═════ PAGE EXTRACT ═════

With the advancement of the working face, the water-guiding fracture zone continues to develop upward. To reflect the relationship between the water-guiding fracture zone and advancement of the working face more intuitively, Origin mapping software is used to draw the distribution curves according to the test data, as shown in Figure 13. As can be seen from Figure 13, with the advancement of the working face, the development height of the water-conducting fracture zone increases rapidly at first and then increases slowly to a stable level. The development height of the water-conducting fracture zone then stabilizes at approximately 74.6 m and does not develop further. This shows that the maximum development height of the water-conducting fracture zone is approximately 74.6 m, which is 15.87 times the thickness of the coal layer.

Figure 13

Figure 13. Distribution of the development height of the fracture zone with advancement of the working face.

4.5 Analysis of the displacement law of the overlying rock model

In the physical similarity simulation experiments, the coal seam was excavated stepwise, and the displacement measurement points on the back of the test platform were moved by different degrees after each excavation. The movement of each displacement measurement point can be obtained by comparison with the initial position. The lateral and longitudinal displacements of the measuring points can be recorded and calculated using the XTDP 3D optical photogrammetry system. The longitudinal subsidence of each measurement point is obtained using XTDP 3D optical photogrammetry because the lateral displacements of the rock strata are very small and can be ignored. A total of three measurement lines are arranged on the back of the model, and the subsidence displacements of the measurement lines are shown in Figures 14–16.

═════

▶ _PROBLEMS AND TASKS_:
• a. According to the excerpt on coal-seam overburden behavior, what is the maximum development height of the water-conducting fracture zone?
• b. Identify every figure number that the excerpt on coal-seam overburden behavior refers to.
• c. Write the next portion of the excerpt on coal-seam overburden behavior, starting immediately after its final sentence.

═════ DATASET EXCERPTS ═════

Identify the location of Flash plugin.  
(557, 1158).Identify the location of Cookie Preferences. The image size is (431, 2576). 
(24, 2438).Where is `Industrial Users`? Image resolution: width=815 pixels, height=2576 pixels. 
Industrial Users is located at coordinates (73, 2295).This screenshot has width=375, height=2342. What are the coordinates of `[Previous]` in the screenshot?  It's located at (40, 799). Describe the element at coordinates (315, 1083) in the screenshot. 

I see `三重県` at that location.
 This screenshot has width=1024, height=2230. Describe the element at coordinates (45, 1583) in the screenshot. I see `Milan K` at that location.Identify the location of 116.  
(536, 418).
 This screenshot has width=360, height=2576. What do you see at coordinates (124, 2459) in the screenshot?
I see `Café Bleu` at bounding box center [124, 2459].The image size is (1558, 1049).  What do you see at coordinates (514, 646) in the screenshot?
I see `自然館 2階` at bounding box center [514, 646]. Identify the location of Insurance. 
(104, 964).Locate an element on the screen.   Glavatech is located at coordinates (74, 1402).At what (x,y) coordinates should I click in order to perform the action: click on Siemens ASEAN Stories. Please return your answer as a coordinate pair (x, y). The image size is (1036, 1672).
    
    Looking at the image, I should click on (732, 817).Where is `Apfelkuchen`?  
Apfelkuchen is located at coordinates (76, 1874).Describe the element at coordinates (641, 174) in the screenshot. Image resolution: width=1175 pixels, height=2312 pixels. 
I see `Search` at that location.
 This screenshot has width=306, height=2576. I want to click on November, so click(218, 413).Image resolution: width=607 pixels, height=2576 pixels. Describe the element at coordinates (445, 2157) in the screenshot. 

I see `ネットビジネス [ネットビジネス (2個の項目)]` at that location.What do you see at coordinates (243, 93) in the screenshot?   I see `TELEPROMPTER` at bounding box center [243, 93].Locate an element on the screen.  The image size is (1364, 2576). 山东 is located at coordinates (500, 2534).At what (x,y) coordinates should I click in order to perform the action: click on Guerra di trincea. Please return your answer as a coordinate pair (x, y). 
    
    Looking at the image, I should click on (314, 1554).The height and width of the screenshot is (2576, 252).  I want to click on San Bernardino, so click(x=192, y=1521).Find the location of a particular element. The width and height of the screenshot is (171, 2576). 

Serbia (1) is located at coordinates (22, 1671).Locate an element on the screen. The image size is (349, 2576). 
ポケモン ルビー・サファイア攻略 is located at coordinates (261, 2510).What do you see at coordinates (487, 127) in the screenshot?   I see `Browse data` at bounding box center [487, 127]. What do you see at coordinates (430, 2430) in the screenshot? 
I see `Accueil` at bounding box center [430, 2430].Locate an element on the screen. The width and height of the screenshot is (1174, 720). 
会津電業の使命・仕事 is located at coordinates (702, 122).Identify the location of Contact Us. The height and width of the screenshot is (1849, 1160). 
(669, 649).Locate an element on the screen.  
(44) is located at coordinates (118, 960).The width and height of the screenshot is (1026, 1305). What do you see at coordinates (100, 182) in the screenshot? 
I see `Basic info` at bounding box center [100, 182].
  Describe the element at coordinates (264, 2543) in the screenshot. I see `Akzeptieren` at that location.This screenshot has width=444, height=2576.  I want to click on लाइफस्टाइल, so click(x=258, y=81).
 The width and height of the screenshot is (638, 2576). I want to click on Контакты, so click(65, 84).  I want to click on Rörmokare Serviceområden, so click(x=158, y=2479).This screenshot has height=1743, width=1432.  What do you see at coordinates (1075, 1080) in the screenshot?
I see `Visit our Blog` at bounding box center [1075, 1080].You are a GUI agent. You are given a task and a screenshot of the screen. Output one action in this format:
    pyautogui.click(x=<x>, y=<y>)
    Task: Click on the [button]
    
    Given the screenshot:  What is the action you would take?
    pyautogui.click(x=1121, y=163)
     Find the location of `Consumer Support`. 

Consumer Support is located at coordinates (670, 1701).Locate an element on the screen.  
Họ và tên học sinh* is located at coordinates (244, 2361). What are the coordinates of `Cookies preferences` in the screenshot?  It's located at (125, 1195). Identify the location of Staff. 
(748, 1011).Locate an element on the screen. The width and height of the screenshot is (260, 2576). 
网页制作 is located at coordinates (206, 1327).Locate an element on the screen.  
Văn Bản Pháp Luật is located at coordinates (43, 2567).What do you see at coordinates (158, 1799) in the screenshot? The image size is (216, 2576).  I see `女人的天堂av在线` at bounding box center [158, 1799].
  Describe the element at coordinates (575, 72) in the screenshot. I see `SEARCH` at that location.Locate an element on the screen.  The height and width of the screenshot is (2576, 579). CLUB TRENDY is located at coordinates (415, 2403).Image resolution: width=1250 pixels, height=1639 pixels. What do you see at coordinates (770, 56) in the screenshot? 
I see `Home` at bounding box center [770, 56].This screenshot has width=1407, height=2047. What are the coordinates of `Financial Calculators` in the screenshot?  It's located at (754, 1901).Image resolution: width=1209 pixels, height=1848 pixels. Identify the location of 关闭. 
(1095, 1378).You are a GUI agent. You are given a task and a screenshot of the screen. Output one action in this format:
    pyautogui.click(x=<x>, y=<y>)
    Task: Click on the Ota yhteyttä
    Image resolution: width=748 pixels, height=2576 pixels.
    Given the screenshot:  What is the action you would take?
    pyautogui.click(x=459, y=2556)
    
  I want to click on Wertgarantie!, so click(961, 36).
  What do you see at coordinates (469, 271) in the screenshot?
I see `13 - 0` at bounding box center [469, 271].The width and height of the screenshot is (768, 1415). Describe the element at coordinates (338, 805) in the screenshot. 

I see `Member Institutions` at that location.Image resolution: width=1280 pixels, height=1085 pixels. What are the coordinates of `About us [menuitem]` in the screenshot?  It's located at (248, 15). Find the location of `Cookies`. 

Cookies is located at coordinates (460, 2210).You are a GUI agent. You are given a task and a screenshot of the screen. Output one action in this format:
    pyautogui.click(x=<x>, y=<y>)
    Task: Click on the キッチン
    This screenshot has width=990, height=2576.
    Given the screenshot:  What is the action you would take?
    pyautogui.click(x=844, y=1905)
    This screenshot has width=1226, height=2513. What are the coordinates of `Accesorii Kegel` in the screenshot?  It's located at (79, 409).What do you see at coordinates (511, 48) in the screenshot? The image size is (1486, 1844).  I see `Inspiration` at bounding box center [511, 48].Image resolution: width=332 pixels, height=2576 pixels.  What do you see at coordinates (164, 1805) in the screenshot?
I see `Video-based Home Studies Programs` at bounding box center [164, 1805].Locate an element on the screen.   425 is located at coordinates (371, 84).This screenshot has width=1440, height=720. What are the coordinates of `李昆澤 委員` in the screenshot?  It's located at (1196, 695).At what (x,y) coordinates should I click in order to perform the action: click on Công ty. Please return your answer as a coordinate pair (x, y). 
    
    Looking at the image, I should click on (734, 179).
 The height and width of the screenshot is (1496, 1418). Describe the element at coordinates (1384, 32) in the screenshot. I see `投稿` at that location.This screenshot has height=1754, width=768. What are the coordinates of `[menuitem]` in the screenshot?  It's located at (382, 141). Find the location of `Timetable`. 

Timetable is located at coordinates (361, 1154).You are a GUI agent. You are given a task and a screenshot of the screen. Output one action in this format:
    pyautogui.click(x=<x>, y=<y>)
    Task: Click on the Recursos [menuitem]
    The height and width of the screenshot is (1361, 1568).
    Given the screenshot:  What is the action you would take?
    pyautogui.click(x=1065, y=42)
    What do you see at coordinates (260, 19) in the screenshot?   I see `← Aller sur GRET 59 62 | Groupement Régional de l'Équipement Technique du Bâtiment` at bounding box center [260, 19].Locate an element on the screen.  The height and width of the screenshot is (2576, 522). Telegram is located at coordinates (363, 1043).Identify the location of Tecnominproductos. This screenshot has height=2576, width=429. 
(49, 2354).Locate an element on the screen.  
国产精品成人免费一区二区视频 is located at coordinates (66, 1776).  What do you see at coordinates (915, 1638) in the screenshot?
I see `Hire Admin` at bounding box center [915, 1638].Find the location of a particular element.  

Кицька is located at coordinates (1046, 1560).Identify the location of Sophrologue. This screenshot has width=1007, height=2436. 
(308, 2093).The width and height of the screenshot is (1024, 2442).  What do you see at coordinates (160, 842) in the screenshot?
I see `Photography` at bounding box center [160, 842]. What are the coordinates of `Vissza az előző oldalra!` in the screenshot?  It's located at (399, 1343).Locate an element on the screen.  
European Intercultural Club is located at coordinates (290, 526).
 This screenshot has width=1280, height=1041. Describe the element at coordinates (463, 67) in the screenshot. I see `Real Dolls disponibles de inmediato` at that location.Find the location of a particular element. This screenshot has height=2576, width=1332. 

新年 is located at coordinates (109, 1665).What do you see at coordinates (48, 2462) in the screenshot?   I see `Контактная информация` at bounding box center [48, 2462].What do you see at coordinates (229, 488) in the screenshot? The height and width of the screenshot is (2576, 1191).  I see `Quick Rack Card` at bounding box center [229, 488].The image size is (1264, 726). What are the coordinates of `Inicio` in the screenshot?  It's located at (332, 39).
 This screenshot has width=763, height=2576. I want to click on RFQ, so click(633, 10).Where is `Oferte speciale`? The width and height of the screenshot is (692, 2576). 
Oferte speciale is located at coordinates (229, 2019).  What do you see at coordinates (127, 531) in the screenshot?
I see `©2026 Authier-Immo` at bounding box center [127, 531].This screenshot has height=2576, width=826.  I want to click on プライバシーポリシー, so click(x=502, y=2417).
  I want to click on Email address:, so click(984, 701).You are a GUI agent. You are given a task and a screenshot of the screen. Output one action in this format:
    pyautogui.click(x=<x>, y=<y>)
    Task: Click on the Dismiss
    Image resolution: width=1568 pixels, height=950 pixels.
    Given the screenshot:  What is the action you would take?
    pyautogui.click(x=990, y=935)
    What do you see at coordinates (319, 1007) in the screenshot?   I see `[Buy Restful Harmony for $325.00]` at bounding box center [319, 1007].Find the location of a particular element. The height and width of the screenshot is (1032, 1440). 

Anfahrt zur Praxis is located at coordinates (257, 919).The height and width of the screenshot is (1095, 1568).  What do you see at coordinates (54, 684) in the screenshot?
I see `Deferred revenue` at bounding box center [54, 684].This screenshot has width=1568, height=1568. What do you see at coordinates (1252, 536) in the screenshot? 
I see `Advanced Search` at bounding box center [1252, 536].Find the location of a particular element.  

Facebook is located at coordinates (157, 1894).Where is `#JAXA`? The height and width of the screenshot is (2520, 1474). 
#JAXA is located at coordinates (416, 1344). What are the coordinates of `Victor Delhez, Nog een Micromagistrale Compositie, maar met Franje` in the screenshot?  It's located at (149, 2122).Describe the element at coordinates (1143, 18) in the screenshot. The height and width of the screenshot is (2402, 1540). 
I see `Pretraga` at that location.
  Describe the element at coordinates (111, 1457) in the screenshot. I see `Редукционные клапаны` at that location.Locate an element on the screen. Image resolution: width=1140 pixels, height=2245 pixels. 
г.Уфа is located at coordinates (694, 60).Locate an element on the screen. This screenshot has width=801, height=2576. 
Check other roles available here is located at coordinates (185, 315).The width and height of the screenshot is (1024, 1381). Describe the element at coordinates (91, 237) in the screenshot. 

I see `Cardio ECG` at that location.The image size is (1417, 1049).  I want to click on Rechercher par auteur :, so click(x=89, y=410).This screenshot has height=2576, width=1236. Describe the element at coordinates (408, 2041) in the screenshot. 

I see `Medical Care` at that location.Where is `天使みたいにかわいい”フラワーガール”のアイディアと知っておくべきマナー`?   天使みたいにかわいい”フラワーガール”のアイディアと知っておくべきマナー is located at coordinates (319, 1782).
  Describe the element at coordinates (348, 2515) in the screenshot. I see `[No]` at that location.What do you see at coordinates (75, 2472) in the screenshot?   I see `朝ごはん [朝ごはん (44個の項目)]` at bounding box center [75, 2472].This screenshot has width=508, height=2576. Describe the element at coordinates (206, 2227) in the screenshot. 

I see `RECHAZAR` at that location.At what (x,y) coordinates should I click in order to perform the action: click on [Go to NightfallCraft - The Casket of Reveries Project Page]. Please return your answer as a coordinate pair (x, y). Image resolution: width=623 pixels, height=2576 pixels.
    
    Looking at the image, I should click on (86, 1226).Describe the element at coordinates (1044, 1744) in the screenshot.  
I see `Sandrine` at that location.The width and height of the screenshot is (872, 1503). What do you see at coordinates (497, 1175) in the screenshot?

═════

▶ _RESPONSES IN ORDER_:
• a. Approximately 74.6 m, which is 15.87 times the thickness of the coal layer.

• b. Figure 13, Figure 14, Figure 15, Figure 16

• c.
Figure 14

Figure 14. Vertical displacement curve at survey line 3.

Figure 15

Figure 15. Vertical displacement curve at survey line 2.

Figure 16

Figure 16. Vertical displacement curve at survey line 1.

Figure 14 shows the changes in the vertical displacements of survey line 3 during coal-seam excavation. The vertical distance of survey line 6 from the coal-seam roof is 80 m. Before the working face advances to 133 m, survey line 3 only has slight deformation, indicating that the mining dynamic disturbance has not affected the place 50 m before the working face advances to 133 m. When the working face advances to 148 m, the vertical displacement of survey line 6 changes greatly. At this time, the maximum subsidence displacement is 0.51 m, indicating that the caving zone of the overlying rock is further compacted and that the roof collapses in a large area, resulting in rapid upward development of cracks in the overlying rock such that the breakaway cracks in the middle of the overlying rock are gradually compacted and closed. In the process of gradually advancing to 190 m, given the periodic breaking of the overlying rock, the vertical displacement measurement lines change in stages, and the final maximum subsidence value was 0.58 m.

Figure 15 shows the changes in the vertical displacements of survey line 2 in the process of coal-seam excavation. The vertical distance of survey line 2 from the coal-seam roof is 100 m. In the process of advancement of the working face, survey line 2 only deforms slightly, indicating that survey line 2 is in the bending subsidence zone. When the working face advances to 190 m, the vertical displacement of survey line 2 reaches the maximum value, and the maximum subsidence displacement is 0.28 m.

Figure 16 shows the changes in the vertical displacements of measurement line 1 during coal-seam excavation. The vertical distance of survey line 1 from the coal-seam roof is 120 m, and its overall subsidence changes minimally. Survey line 1 is located in the curved subsidence zone; when the coal seam is excavated to 190 m, the subsidence does not change greatly, and the final maximum subsidence is 0.12 m.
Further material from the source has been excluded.